Wafasalaf lance un emprunt obligataire de 250 MDH
L’Autorité marocaine du marché des capitaux (AMMC) vient de viser une note d’information relative à l'émission par le spécialiste du crédit à la consommation, Wafasalaf, d'un emprunt obligataire subordonné non coté de 250 millions de DH.

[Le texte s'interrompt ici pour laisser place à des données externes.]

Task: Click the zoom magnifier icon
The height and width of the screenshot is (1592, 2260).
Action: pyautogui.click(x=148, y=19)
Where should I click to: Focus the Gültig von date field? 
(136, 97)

D’une maturité de 7 ans, l’emprunt est réparti en deux tranches: A et B. La première tranche, plafonnée à 167 millions de DH, est soumise à un taux fixe de 3,05%, augmenté d’une prime de risque, soit entre 3,95% et 4,05%.

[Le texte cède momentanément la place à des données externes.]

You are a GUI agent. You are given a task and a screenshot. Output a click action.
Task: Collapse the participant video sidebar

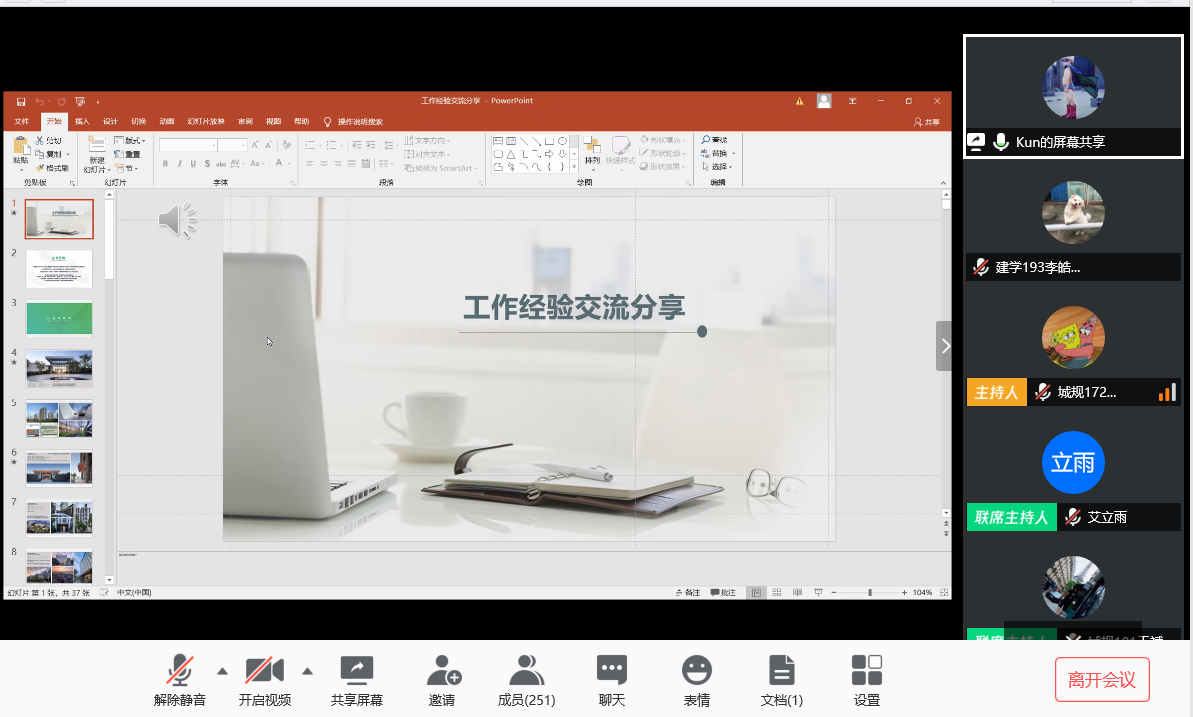(x=944, y=346)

La tranche B, quant à elle, porte sur l’émission de 830 obligations subordonnées d’une valeur nominale de 100.000 DH. Elle est soumise à un taux révisable annuellement de 2,37%, assorti d’une prime de risque, soit entre 3,17% et 3,27% pour la première année.
Le mode d’allocation retenu est celui d’adjudication à la française, avec une prime de risque comprise entre 90 et 100 points de base (pdb) pour la première tranche et entre 80 et 100 pdb pour la seconde. La période de souscription s’étalera du 25 au 27 septembre 2017 inclus.
Via cet emprunt obligataire subordonné, Wafasalaf ambitionne de maintenir sa présence sur le marché des capitaux et de diversifier ses sources de financement, souligne la filiale du groupe Attijariwafa bank dans la note d’information.
Cette opération vise notamment à renforcer les fonds propres réglementaires actuels et, donc de solvabilité de Wafasalaf, outre ses ressources stables, tout en harmonisant la maturité moyenne de ses sources de financement avec la durée moyenne des encours de crédits.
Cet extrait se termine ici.